§ TASK TO CARRY OUT
Leaving out all pictures, return exactly the lines from the one that contains "Given: Click the magnifying glass search icon" through the end of the data below.

═════ SUPPLIED RECORDS

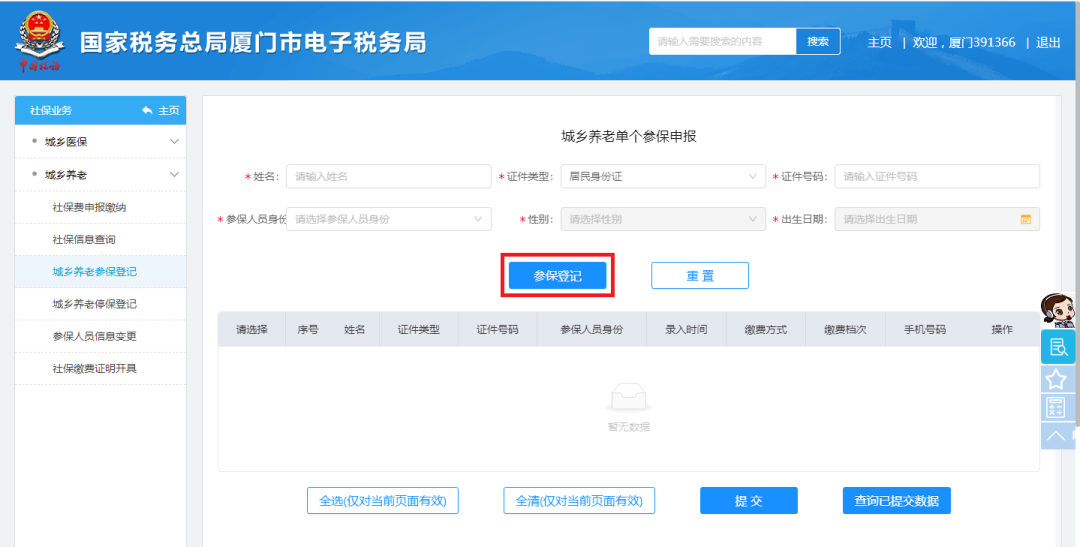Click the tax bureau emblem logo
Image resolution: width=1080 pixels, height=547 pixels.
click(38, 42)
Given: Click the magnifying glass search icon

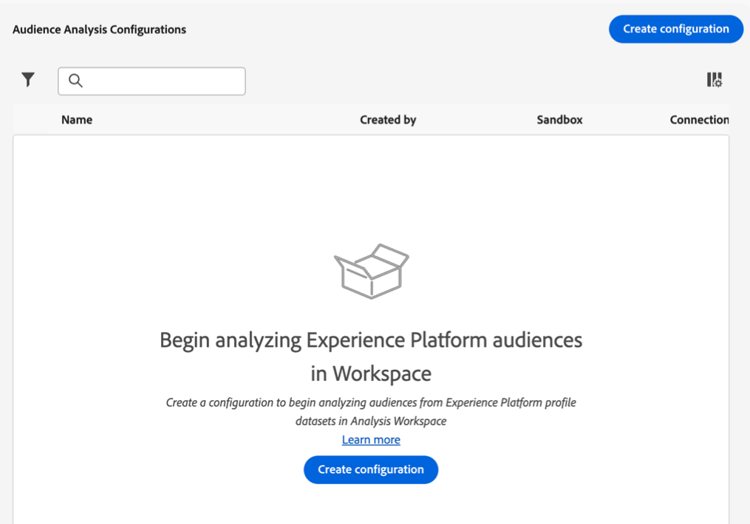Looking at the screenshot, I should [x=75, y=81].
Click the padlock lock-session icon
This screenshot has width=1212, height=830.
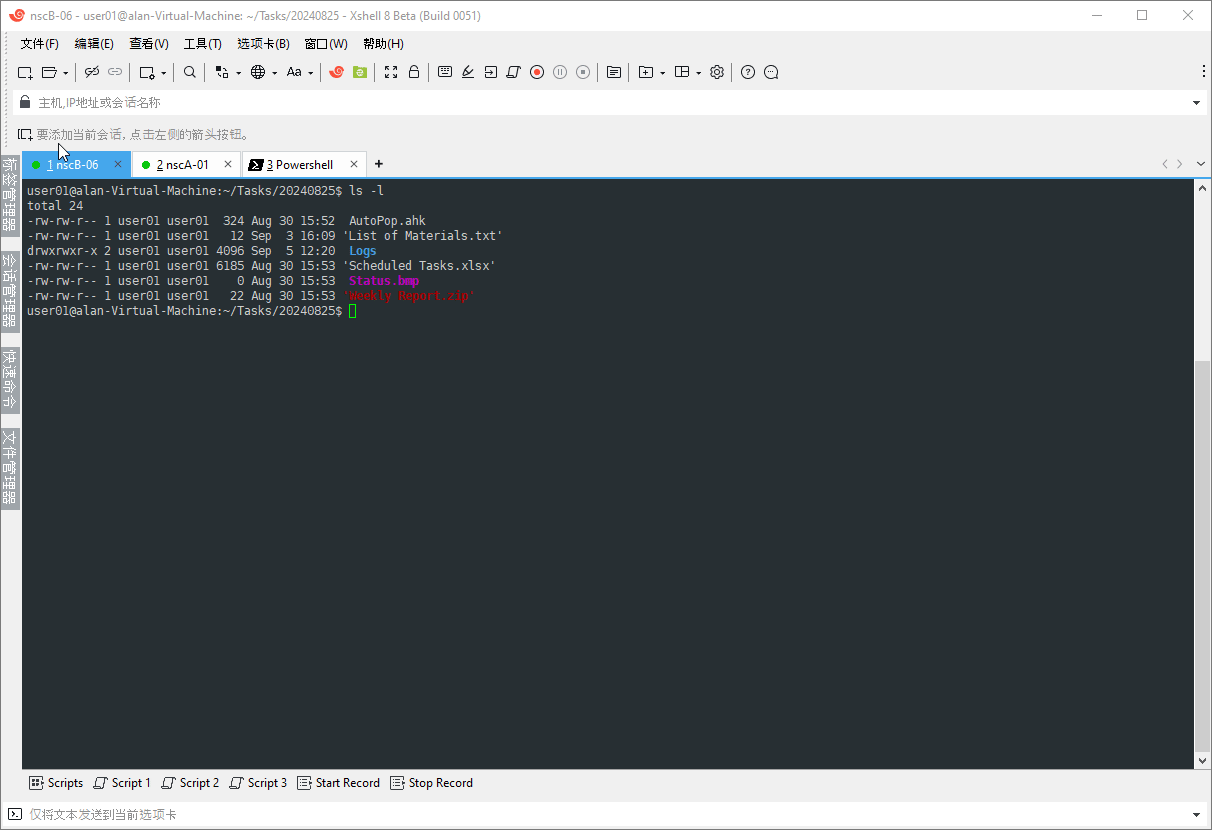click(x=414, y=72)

══════════

§ WORKED SOLUTION
Given: Click the magnifying glass search icon

Looking at the screenshot, I should [x=75, y=81].
Click the padlock lock-session icon
This screenshot has width=1212, height=830.
click(x=414, y=72)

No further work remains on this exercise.